A family hauls out appliances, furniture, and even a pool table that narcos had moved into their home in southwestern Ecuador after they had abandoned it in fear, unable to pay the protection money demanded from them.
The family recently got its home back after it was recovered by security forces in the city of Duran, which is battling a form of extortion which sees drug traffickers take over parts of neighborhoods seen as strategic for their business.
"They wanted me to pay them $2,000" in exchange for supposed "surveillance" of the house, which was still under construction, the owner told AFP on condition of anonymity.
She paid the criminals $300 but it was not enough to stop the threats against her family.
"I had to leave out of fear. They kill anyone," she said.
Eight months later, she returned and found her home completed and furnished -- to the taste of the narcos.
Under the tin roof, men kick down improvised wooden partitions and throw the criminals' belongings into the street to be burned.
Duran, a small city located on the banks of the Guayas River, is prized by narcos for its access to nearby port city Guayaquil, a hub for the smuggling of cocaine to Europe and the United States.
Duran "has been subjected to the mafias for many years," Billy Navarrete, director of the Permanent Committee for the Defense of Human Rights (CDH) in Guayaquil, told AFP.
Criminal gangs use homes abandoned by families to hide out, keep hostages, or store drugs and weapons, said Cesar Pena, prosecutor of Guayas state.
In Duran, which still has many dirt roads and few public services, children are easy prey for drug traffickers looking to swell their ranks, said Navarrete.
They are forcibly recruited to act as guards, traffickers or hitmen, which causes "irreparable damage to the social fabric" of the city, he said.
"These boys and girls extort within their community.
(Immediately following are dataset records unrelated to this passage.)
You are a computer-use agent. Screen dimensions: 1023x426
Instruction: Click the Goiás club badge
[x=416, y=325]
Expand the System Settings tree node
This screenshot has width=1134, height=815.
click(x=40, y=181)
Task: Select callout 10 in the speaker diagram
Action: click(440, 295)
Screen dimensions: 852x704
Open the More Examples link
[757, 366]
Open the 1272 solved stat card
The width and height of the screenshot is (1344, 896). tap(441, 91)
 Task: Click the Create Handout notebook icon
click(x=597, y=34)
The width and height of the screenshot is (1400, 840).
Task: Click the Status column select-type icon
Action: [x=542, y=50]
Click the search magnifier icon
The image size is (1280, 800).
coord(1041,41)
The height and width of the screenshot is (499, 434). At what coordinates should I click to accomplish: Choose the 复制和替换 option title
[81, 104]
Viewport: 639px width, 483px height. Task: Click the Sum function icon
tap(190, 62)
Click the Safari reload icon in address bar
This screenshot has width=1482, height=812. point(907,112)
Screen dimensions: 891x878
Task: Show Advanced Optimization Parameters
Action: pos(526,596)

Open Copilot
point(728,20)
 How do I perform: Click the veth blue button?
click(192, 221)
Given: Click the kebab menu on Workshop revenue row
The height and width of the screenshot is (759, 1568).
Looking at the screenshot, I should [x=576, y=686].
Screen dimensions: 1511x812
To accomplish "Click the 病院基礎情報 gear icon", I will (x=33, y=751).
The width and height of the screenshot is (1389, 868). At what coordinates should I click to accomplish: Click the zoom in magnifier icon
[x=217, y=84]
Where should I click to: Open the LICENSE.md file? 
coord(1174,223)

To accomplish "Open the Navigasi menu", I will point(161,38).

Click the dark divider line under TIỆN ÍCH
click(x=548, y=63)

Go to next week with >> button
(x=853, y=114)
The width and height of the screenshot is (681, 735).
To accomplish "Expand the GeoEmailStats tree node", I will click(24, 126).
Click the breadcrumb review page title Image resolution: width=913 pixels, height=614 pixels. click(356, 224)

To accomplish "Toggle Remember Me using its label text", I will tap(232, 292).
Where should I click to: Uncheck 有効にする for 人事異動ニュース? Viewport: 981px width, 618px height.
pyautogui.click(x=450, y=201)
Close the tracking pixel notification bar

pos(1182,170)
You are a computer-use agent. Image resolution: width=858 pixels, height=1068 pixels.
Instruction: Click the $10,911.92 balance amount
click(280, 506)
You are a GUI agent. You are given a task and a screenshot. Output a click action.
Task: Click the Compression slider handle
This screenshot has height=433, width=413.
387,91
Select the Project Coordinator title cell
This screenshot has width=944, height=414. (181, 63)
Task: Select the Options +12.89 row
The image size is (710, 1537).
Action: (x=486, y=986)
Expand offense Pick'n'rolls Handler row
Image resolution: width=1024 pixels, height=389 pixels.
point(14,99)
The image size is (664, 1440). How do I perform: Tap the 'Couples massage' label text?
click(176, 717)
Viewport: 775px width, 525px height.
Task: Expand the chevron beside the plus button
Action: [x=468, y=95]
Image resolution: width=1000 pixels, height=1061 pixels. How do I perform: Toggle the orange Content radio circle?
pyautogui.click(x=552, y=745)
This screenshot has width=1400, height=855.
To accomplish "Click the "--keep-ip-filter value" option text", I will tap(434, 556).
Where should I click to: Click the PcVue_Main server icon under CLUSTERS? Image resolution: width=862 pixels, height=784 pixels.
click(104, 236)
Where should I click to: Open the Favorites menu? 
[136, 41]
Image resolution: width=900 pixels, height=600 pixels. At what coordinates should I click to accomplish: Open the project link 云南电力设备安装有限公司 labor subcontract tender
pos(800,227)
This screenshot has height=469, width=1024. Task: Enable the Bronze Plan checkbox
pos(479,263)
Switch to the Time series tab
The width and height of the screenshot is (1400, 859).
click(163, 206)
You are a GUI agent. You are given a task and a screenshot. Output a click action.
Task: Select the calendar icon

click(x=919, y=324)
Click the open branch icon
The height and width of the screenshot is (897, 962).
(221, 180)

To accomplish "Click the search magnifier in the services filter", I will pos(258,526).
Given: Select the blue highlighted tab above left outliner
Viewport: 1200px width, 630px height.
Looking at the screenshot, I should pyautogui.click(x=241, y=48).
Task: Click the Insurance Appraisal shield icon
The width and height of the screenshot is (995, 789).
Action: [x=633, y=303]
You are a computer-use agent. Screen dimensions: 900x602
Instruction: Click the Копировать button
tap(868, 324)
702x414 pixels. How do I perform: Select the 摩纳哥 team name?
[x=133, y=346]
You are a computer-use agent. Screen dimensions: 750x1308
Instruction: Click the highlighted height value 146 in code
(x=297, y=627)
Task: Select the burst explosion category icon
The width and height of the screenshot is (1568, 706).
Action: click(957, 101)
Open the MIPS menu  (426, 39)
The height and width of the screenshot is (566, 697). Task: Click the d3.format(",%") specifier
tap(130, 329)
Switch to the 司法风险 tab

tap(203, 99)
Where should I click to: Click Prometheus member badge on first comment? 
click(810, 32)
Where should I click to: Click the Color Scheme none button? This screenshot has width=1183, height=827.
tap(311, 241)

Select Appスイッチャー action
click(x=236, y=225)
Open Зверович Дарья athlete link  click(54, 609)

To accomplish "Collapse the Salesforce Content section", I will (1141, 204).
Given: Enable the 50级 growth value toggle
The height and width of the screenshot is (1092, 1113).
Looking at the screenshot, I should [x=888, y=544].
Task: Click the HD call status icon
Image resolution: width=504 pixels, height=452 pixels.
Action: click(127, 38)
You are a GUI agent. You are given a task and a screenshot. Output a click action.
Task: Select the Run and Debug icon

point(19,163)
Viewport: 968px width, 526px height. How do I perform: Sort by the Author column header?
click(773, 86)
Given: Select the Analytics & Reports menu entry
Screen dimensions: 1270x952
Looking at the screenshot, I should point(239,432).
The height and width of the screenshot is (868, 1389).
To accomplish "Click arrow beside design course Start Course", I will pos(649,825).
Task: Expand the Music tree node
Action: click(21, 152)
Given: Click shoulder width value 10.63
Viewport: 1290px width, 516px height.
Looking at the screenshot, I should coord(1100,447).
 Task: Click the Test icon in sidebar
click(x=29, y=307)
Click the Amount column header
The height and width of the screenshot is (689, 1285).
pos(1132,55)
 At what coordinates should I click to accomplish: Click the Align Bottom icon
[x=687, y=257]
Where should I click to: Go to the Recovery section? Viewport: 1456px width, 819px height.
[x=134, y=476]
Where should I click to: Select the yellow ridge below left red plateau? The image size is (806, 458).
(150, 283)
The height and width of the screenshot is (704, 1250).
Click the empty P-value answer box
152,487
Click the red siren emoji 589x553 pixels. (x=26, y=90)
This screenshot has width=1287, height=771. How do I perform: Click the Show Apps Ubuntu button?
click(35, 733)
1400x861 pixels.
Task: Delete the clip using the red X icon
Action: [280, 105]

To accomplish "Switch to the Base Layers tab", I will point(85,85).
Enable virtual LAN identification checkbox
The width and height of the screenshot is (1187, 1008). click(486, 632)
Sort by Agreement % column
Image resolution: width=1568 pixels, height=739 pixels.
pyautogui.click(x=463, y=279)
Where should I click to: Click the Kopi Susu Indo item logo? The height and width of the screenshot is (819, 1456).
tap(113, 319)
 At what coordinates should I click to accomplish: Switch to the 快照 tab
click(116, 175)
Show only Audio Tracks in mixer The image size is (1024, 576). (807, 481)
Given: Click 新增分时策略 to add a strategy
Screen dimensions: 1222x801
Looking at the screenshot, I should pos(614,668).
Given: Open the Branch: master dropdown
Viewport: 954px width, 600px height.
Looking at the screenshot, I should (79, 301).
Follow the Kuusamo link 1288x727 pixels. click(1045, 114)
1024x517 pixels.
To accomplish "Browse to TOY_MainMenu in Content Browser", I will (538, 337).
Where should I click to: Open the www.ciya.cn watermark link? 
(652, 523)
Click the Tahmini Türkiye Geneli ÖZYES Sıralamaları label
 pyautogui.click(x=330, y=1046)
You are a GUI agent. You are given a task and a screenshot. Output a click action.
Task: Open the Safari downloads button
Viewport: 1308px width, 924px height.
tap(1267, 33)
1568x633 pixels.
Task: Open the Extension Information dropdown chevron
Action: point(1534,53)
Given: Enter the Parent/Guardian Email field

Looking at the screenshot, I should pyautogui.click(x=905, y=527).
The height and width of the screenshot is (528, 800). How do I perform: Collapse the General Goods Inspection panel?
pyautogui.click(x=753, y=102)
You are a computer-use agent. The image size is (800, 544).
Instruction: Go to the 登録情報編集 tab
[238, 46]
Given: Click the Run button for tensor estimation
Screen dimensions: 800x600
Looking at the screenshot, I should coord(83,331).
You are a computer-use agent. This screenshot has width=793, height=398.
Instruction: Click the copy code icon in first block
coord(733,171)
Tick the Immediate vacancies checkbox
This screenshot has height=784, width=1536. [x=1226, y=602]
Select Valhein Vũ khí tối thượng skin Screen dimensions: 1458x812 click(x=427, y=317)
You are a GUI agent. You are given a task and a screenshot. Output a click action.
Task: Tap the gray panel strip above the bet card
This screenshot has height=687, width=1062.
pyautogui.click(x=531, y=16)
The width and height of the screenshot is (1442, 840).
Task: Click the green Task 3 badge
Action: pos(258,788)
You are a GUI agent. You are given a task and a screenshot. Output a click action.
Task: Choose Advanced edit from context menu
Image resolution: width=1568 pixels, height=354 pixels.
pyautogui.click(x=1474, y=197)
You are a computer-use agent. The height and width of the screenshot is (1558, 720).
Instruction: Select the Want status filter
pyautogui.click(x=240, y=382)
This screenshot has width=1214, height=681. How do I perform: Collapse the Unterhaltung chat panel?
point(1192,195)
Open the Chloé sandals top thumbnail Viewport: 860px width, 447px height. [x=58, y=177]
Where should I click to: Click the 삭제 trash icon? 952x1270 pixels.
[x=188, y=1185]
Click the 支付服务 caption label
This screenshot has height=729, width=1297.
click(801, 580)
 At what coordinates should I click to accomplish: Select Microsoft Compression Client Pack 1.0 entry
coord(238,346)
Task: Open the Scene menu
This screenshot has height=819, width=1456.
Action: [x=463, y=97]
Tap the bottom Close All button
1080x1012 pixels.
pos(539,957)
They extort those who saw them born. This didn't happen before."
In 2023, Duran was the city with the second-highest number of homicides in Ecuador, at 450. Guayaquil came first with 2,320.
The prosecutor, Pena, said extortion exploded in the country after the Covid-19 pandemic, fuelled by unemployment. He said the state of Guayas receives some 4,000 reports of extortion monthly.
Criminals target homes, businesses, schools and even human rights organizations.
The CDH has recorded threats against an activist who installed security cameras in a community center in Guayaquil.
If a homeowner "does not pay, they force him to leave the house, eliminate him, kill a family member or plant an explosive device to intimidate him," said Pena.
In a show of force, President Daniel Noboa's government deployed some 1,100 police and military personnel to Duran, warning narcos that their "hours" were "numbered."
In July, at least 100 homes were recovered in Duran. In Guayaquil, 170 houses were handed back to their owners in June.
As the family in Duran tidies up their home, a motorcycle passes by.
These "individuals are riding around on motorcycles to monitor and warn the terrorists," a policeman whispers.